Put every line of the records below into a JSON list of strings, one string per line, with blank lines omitted.

# # # #

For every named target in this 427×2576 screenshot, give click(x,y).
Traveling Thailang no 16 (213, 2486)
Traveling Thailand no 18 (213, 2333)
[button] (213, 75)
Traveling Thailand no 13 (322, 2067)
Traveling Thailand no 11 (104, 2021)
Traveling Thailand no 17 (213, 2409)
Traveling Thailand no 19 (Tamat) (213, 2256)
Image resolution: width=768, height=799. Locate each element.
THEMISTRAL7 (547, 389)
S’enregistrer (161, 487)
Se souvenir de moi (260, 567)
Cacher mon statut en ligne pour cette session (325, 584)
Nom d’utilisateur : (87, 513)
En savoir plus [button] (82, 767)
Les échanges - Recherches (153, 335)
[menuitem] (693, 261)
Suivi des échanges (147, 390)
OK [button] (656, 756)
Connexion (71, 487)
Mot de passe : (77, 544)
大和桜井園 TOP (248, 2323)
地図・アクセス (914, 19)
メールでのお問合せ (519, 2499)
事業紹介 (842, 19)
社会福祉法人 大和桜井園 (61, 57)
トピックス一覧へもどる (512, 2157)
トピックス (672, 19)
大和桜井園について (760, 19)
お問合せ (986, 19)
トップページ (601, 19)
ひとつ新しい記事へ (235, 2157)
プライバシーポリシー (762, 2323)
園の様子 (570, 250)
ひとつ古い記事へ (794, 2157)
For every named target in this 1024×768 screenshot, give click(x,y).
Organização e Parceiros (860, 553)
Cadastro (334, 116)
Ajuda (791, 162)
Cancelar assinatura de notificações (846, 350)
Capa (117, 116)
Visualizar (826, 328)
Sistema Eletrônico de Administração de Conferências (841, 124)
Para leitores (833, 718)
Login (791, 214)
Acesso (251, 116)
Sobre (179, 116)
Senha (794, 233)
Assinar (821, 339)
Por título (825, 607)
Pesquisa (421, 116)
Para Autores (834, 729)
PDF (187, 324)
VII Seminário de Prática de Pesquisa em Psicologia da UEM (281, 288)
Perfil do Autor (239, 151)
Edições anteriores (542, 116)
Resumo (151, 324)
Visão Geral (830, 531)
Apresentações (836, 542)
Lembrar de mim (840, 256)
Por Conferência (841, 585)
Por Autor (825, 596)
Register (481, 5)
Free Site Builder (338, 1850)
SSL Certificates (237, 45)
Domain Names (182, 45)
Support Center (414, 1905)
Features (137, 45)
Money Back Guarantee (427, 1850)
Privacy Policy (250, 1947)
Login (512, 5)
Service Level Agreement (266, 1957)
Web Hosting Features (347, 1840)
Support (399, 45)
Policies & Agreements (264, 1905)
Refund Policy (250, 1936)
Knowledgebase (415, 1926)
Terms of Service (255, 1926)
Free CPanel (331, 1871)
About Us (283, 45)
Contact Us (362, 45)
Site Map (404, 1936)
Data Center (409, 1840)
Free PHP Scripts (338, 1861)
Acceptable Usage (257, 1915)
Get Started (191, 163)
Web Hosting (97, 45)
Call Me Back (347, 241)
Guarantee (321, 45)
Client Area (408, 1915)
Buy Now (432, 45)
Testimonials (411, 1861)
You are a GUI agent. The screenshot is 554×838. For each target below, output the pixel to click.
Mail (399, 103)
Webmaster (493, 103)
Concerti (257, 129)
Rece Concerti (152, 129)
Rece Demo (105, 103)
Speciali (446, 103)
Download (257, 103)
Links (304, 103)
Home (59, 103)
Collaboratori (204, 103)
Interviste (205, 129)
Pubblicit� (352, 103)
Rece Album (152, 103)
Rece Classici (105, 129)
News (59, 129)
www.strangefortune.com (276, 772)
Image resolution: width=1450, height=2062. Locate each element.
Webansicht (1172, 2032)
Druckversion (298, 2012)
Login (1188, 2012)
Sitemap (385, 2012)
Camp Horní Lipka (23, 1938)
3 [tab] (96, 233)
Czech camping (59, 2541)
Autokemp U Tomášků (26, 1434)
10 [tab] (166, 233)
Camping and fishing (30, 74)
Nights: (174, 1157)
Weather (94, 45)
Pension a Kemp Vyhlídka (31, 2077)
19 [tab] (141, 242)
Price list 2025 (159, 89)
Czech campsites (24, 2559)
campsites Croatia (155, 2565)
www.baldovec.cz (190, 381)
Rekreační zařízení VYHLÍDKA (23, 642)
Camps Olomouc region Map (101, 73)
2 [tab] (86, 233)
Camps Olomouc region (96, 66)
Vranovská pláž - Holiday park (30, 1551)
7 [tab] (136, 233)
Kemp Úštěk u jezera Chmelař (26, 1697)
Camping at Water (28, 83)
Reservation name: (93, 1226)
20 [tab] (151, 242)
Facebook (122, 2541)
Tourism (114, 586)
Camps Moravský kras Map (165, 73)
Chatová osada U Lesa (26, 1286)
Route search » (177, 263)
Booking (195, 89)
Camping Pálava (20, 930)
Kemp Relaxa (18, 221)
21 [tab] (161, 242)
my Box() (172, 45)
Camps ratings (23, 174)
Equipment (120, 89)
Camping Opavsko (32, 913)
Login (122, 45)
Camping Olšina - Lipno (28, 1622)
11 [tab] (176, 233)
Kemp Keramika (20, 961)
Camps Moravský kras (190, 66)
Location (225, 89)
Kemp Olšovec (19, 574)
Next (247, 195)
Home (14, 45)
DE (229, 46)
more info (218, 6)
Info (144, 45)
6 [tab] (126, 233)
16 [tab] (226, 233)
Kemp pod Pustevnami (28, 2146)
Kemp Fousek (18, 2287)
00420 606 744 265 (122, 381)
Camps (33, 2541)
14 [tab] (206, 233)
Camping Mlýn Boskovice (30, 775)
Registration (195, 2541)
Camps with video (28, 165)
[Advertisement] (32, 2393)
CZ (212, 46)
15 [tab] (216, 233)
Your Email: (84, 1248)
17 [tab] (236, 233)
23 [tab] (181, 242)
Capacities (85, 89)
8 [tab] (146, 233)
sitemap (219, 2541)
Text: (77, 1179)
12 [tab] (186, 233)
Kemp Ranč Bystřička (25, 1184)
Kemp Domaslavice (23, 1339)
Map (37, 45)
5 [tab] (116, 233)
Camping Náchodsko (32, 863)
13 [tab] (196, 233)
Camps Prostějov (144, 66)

# # # #

- _Answer to this exercise_:
[
  "For every named target in this 427×2576 screenshot, give click(x,y).",
  "Traveling Thailang no 16 (213, 2486)",
  "Traveling Thailand no 18 (213, 2333)",
  "[button] (213, 75)",
  "Traveling Thailand no 13 (322, 2067)",
  "Traveling Thailand no 11 (104, 2021)",
  "Traveling Thailand no 17 (213, 2409)",
  "Traveling Thailand no 19 (Tamat) (213, 2256)",
  "Image resolution: width=768, height=799. Locate each element.",
  "THEMISTRAL7 (547, 389)",
  "S’enregistrer (161, 487)",
  "Se souvenir de moi (260, 567)",
  "Cacher mon statut en ligne pour cette session (325, 584)",
  "Nom d’utilisateur : (87, 513)",
  "En savoir plus [button] (82, 767)",
  "Les échanges - Recherches (153, 335)",
  "[menuitem] (693, 261)",
  "Suivi des échanges (147, 390)",
  "OK [button] (656, 756)",
  "Connexion (71, 487)",
  "Mot de passe : (77, 544)",
  "大和桜井園 TOP (248, 2323)",
  "地図・アクセス (914, 19)",
  "メールでのお問合せ (519, 2499)",
  "事業紹介 (842, 19)",
  "社会福祉法人 大和桜井園 (61, 57)",
  "トピックス一覧へもどる (512, 2157)",
  "トピックス (672, 19)",
  "大和桜井園について (760, 19)",
  "お問合せ (986, 19)",
  "トップページ (601, 19)",
  "ひとつ新しい記事へ (235, 2157)",
  "プライバシーポリシー (762, 2323)",
  "園の様子 (570, 250)",
  "ひとつ古い記事へ (794, 2157)",
  "For every named target in this 1024×768 screenshot, give click(x,y).",
  "Organização e Parceiros (860, 553)",
  "Cadastro (334, 116)",
  "Ajuda (791, 162)",
  "Cancelar assinatura de notificações (846, 350)",
  "Capa (117, 116)",
  "Visualizar (826, 328)",
  "Sistema Eletrônico de Administração de Conferências (841, 124)",
  "Para leitores (833, 718)",
  "Login (791, 214)",
  "Acesso (251, 116)",
  "Sobre (179, 116)",
  "Senha (794, 233)",
  "Assinar (821, 339)",
  "Por título (825, 607)",
  "Pesquisa (421, 116)",
  "Para Autores (834, 729)",
  "PDF (187, 324)",
  "VII Seminário de Prática de Pesquisa em Psicologia da UEM (281, 288)",
  "Perfil do Autor (239, 151)",
  "Edições anteriores (542, 116)",
  "Resumo (151, 324)",
  "Visão Geral (830, 531)",
  "Apresentações (836, 542)",
  "Lembrar de mim (840, 256)",
  "Por Conferência (841, 585)",
  "Por Autor (825, 596)",
  "Register (481, 5)",
  "Free Site Builder (338, 1850)",
  "SSL Certificates (237, 45)",
  "Domain Names (182, 45)",
  "Support Center (414, 1905)",
  "Features (137, 45)",
  "Money Back Guarantee (427, 1850)",
  "Privacy Policy (250, 1947)",
  "Login (512, 5)",
  "Service Level Agreement (266, 1957)",
  "Web Hosting Features (347, 1840)",
  "Support (399, 45)",
  "Policies & Agreements (264, 1905)",
  "Refund Policy (250, 1936)",
  "Knowledgebase (415, 1926)",
  "Terms of Service (255, 1926)",
  "Free CPanel (331, 1871)",
  "About Us (283, 45)",
  "Contact Us (362, 45)",
  "Site Map (404, 1936)",
  "Data Center (409, 1840)",
  "Free PHP Scripts (338, 1861)",
  "Acceptable Usage (257, 1915)",
  "Get Started (191, 163)",
  "Web Hosting (97, 45)",
  "Call Me Back (347, 241)",
  "Guarantee (321, 45)",
  "Client Area (408, 1915)",
  "Buy Now (432, 45)",
  "Testimonials (411, 1861)",
  "You are a GUI agent. The screenshot is 554×838. For each target below, output the pixel to click.",
  "Mail (399, 103)",
  "Webmaster (493, 103)",
  "Concerti (257, 129)",
  "Rece Concerti (152, 129)",
  "Rece Demo (105, 103)",
  "Speciali (446, 103)",
  "Download (257, 103)",
  "Links (304, 103)",
  "Home (59, 103)",
  "Collaboratori (204, 103)",
  "Interviste (205, 129)",
  "Pubblicit� (352, 103)",
  "Rece Album (152, 103)",
  "Rece Classici (105, 129)",
  "News (59, 129)",
  "www.strangefortune.com (276, 772)",
  "Image resolution: width=1450, height=2062. Locate each element.",
  "Webansicht (1172, 2032)",
  "Druckversion (298, 2012)",
  "Login (1188, 2012)",
  "Sitemap (385, 2012)",
  "Camp Horní Lipka (23, 1938)",
  "3 [tab] (96, 233)",
  "Czech camping (59, 2541)",
  "Autokemp U Tomášků (26, 1434)",
  "10 [tab] (166, 233)",
  "Camping and fishing (30, 74)",
  "Nights: (174, 1157)",
  "Weather (94, 45)",
  "Pension a Kemp Vyhlídka (31, 2077)",
  "19 [tab] (141, 242)",
  "Price list 2025 (159, 89)",
  "Czech campsites (24, 2559)",
  "campsites Croatia (155, 2565)",
  "www.baldovec.cz (190, 381)",
  "Rekreační zařízení VYHLÍDKA (23, 642)",
  "Camps Olomouc region Map (101, 73)",
  "2 [tab] (86, 233)",
  "Camps Olomouc region (96, 66)",
  "Vranovská pláž - Holiday park (30, 1551)",
  "7 [tab] (136, 233)",
  "Kemp Úštěk u jezera Chmelař (26, 1697)",
  "Camping at Water (28, 83)",
  "Reservation name: (93, 1226)",
  "20 [tab] (151, 242)",
  "Facebook (122, 2541)",
  "Tourism (114, 586)",
  "Camps Moravský kras Map (165, 73)",
  "Chatová osada U Lesa (26, 1286)",
  "Route search » (177, 263)",
  "Booking (195, 89)",
  "Camping Pálava (20, 930)",
  "Kemp Relaxa (18, 221)",
  "21 [tab] (161, 242)",
  "my Box() (172, 45)",
  "Camps ratings (23, 174)",
  "Equipment (120, 89)",
  "Camping Opavsko (32, 913)",
  "Login (122, 45)",
  "Camping Olšina - Lipno (28, 1622)",
  "11 [tab] (176, 233)",
  "Kemp Keramika (20, 961)",
  "Camps Moravský kras (190, 66)",
  "Location (225, 89)",
  "Kemp Olšovec (19, 574)",
  "Next (247, 195)",
  "Home (14, 45)",
  "DE (229, 46)",
  "more info (218, 6)",
  "Info (144, 45)",
  "6 [tab] (126, 233)",
  "16 [tab] (226, 233)",
  "Kemp pod Pustevnami (28, 2146)",
  "Kemp Fousek (18, 2287)",
  "00420 606 744 265 (122, 381)",
  "Camps (33, 2541)",
  "14 [tab] (206, 233)",
  "Camping Mlýn Boskovice (30, 775)",
  "Registration (195, 2541)",
  "Camps with video (28, 165)",
  "[Advertisement] (32, 2393)",
  "CZ (212, 46)",
  "15 [tab] (216, 233)",
  "Your Email: (84, 1248)",
  "17 [tab] (236, 233)",
  "23 [tab] (181, 242)",
  "Capacities (85, 89)",
  "8 [tab] (146, 233)",
  "sitemap (219, 2541)",
  "Text: (77, 1179)",
  "12 [tab] (186, 233)",
  "Kemp Ranč Bystřička (25, 1184)",
  "Kemp Domaslavice (23, 1339)",
  "Map (37, 45)",
  "5 [tab] (116, 233)",
  "Camping Náchodsko (32, 863)",
  "13 [tab] (196, 233)",
  "Camps Prostějov (144, 66)"
]